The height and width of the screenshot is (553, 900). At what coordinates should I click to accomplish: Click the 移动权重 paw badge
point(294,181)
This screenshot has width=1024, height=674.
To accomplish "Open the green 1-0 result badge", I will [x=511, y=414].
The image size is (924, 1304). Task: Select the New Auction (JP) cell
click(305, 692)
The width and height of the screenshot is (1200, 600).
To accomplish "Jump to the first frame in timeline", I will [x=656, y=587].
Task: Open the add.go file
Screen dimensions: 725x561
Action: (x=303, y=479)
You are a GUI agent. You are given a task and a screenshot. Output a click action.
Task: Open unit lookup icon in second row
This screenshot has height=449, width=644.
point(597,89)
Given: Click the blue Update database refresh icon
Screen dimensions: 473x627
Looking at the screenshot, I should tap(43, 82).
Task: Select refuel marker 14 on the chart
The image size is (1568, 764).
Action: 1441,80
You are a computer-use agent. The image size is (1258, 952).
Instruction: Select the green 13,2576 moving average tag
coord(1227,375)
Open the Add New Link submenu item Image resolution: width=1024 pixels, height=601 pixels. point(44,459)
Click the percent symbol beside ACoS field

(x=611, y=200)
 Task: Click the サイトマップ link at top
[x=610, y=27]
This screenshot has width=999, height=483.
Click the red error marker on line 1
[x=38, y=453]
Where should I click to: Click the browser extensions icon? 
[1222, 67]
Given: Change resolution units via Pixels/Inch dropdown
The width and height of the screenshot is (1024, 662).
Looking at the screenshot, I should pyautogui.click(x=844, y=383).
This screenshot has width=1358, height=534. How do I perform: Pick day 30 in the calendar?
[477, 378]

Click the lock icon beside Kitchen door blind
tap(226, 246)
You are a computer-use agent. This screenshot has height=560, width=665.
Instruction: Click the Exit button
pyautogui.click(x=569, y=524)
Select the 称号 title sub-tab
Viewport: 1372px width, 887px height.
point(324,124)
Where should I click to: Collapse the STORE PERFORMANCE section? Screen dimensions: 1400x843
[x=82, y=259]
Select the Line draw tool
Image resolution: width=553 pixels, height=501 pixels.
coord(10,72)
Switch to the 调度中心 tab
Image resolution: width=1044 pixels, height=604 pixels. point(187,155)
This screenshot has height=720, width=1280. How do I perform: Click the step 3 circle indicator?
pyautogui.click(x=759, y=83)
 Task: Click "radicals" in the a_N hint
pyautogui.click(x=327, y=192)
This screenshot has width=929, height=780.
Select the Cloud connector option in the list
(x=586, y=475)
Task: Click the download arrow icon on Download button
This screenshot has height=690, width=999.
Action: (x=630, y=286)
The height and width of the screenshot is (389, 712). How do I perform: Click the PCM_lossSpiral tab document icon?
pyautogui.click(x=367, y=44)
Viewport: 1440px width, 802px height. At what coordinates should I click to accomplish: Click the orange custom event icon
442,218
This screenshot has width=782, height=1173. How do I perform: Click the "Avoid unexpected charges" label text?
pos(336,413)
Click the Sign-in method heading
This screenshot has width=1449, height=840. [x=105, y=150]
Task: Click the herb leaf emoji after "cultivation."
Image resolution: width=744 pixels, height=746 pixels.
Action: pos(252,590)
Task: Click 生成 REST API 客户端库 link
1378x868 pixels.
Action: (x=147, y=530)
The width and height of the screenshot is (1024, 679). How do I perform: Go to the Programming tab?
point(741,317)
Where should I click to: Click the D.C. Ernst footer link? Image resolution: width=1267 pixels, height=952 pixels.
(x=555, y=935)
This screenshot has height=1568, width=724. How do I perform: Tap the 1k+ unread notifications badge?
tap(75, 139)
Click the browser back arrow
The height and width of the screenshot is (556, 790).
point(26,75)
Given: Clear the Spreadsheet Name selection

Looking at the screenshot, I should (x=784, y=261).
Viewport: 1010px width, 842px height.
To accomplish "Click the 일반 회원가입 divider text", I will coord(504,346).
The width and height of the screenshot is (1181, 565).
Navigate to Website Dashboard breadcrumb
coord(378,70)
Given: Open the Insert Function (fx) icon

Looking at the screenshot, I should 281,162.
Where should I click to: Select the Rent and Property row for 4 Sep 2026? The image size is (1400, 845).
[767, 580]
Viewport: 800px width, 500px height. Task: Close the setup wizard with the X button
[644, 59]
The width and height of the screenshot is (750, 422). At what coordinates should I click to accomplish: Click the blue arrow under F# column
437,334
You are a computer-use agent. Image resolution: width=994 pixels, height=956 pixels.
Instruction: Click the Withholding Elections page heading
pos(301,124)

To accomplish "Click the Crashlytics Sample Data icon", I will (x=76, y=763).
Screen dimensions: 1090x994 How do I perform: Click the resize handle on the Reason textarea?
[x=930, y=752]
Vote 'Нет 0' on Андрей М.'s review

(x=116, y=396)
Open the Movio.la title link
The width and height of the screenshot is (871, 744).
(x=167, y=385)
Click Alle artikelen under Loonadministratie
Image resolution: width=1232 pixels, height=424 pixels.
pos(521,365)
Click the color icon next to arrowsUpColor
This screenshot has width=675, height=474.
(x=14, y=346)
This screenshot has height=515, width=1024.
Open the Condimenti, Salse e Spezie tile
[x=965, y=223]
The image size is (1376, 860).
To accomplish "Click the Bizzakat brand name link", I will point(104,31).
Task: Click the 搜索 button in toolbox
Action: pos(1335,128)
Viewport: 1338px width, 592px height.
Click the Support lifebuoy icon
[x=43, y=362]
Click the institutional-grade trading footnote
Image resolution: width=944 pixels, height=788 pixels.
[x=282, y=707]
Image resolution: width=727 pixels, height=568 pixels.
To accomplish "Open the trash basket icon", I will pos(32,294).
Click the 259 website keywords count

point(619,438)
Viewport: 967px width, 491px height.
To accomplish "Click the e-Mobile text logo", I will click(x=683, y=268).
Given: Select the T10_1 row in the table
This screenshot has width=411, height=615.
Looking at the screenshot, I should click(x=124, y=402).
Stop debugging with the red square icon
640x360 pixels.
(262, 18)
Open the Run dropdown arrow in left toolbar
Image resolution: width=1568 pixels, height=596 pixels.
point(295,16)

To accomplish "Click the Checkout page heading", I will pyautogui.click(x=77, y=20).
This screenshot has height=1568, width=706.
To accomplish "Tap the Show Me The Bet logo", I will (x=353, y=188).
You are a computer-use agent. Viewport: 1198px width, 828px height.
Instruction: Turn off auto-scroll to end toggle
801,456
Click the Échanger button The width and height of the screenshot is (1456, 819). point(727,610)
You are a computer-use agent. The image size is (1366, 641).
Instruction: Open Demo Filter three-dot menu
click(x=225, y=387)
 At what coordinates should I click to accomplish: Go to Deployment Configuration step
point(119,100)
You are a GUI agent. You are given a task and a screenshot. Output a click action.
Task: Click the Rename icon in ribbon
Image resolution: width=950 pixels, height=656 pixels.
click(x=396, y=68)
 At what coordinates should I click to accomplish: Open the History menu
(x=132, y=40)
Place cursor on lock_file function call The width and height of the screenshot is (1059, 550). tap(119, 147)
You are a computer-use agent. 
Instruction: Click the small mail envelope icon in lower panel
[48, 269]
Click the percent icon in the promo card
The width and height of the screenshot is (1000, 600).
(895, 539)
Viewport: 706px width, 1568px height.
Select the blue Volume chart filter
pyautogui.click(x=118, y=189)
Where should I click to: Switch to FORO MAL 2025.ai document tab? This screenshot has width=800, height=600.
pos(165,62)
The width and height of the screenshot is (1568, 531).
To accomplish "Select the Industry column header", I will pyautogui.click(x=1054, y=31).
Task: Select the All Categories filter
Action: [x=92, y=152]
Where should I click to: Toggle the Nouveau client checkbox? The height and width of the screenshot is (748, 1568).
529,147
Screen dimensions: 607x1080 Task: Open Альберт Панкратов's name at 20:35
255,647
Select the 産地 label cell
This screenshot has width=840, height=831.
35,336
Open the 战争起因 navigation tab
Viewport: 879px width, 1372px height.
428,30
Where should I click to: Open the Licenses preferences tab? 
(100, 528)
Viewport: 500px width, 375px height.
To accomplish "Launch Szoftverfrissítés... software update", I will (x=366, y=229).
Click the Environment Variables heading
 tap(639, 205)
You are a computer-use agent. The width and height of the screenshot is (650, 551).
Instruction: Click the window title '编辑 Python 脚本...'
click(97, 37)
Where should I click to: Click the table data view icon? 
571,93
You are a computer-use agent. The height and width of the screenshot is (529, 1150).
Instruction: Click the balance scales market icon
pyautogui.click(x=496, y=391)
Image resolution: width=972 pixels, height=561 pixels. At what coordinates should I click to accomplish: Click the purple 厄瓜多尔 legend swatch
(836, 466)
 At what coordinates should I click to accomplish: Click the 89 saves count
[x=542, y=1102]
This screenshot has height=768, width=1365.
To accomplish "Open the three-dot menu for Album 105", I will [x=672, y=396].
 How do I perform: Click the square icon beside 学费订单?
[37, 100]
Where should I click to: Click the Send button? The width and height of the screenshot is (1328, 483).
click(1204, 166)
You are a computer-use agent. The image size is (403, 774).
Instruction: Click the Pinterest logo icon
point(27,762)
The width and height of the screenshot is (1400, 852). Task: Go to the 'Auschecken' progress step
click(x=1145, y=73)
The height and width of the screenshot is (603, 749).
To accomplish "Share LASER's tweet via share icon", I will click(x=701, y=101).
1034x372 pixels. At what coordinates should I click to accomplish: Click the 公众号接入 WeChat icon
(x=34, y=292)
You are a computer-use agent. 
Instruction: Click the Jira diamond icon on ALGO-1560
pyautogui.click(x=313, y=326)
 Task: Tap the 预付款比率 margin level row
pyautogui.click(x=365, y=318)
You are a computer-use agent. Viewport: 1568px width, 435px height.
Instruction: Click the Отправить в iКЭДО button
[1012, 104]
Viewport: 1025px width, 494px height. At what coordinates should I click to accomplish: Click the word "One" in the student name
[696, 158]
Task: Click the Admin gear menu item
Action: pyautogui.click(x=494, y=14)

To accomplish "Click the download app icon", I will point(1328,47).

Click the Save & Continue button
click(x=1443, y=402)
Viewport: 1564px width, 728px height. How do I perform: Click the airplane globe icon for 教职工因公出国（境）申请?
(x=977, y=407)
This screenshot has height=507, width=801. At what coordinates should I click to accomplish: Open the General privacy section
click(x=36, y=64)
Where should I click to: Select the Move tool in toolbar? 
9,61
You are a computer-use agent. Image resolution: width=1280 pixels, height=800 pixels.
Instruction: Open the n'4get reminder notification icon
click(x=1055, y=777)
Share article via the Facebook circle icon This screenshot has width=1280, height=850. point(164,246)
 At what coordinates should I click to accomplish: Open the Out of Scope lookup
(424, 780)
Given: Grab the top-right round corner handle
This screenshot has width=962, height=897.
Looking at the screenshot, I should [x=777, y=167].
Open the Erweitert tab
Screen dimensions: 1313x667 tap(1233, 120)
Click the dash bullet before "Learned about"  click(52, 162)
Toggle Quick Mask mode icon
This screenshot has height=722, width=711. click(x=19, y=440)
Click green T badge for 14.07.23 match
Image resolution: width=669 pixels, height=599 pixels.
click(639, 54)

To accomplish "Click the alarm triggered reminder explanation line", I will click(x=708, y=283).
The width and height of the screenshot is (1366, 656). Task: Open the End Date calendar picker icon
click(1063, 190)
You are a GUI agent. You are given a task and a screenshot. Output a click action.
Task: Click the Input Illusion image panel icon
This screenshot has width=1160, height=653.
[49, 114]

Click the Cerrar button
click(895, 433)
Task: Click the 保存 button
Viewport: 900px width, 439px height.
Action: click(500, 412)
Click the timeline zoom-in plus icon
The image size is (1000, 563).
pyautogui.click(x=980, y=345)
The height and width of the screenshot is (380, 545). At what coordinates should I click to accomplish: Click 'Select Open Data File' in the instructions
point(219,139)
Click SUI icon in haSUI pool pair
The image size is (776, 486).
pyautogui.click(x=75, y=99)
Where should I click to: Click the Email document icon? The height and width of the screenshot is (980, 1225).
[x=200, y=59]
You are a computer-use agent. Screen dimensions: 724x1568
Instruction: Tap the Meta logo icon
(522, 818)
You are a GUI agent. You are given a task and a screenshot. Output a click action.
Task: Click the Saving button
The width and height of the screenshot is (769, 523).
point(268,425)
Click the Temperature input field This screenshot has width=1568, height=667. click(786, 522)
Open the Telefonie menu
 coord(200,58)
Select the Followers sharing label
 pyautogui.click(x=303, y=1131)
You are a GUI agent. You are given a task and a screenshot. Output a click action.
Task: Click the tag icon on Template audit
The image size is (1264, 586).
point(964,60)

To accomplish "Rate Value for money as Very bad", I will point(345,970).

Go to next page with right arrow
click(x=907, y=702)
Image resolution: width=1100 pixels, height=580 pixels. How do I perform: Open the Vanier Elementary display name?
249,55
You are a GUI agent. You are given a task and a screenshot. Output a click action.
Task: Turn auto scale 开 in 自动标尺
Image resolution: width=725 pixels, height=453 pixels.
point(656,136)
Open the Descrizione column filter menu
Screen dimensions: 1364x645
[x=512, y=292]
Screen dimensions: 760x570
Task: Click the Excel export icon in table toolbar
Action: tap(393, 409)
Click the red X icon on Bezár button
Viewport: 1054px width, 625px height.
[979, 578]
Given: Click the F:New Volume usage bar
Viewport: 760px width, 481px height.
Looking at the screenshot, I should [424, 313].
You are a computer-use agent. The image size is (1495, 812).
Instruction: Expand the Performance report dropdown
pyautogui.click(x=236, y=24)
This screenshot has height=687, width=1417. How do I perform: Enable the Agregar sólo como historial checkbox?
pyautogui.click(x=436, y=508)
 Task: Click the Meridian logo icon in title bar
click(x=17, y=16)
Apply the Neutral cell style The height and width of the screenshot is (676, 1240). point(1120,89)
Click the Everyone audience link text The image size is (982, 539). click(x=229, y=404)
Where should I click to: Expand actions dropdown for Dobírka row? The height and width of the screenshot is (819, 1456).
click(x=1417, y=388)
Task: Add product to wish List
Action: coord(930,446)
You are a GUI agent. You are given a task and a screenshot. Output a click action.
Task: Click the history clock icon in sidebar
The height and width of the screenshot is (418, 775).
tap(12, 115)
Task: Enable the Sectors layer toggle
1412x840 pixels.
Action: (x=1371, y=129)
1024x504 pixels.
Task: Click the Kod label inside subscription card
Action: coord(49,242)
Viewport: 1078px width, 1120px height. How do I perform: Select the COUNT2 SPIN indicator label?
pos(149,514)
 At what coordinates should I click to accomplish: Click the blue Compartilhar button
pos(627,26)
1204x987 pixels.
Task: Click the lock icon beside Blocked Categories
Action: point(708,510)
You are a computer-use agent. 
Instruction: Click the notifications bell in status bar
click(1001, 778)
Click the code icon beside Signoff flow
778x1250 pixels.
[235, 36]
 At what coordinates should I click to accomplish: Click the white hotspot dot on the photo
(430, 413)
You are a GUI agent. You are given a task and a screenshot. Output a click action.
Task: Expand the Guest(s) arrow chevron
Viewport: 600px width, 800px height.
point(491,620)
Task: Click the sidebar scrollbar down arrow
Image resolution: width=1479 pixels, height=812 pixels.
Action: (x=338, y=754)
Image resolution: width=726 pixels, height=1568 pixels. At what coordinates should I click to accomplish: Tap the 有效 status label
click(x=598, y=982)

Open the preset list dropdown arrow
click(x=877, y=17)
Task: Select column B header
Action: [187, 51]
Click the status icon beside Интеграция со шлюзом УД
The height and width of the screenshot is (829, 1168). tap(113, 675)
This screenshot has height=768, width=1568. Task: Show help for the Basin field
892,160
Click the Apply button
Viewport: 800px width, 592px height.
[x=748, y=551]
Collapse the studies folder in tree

-- -- --

*REQUIRED ACTION*.
Would you give again, word for word, every line from the one with "Click the code icon beside Signoff flow" through the final line of the listing above?

*ANSWER BELOW*.
Click the code icon beside Signoff flow
778x1250 pixels.
[235, 36]
 At what coordinates should I click to accomplish: Click the white hotspot dot on the photo
(430, 413)
You are a GUI agent. You are given a task and a screenshot. Output a click action.
Task: Expand the Guest(s) arrow chevron
Viewport: 600px width, 800px height.
point(491,620)
Task: Click the sidebar scrollbar down arrow
Image resolution: width=1479 pixels, height=812 pixels.
Action: (x=338, y=754)
Image resolution: width=726 pixels, height=1568 pixels. At what coordinates should I click to accomplish: Tap the 有效 status label
click(x=598, y=982)

Open the preset list dropdown arrow
click(x=877, y=17)
Task: Select column B header
Action: [187, 51]
Click the status icon beside Интеграция со шлюзом УД
The height and width of the screenshot is (829, 1168). tap(113, 675)
This screenshot has height=768, width=1568. Task: Show help for the Basin field
892,160
Click the Apply button
Viewport: 800px width, 592px height.
[x=748, y=551]
Collapse the studies folder in tree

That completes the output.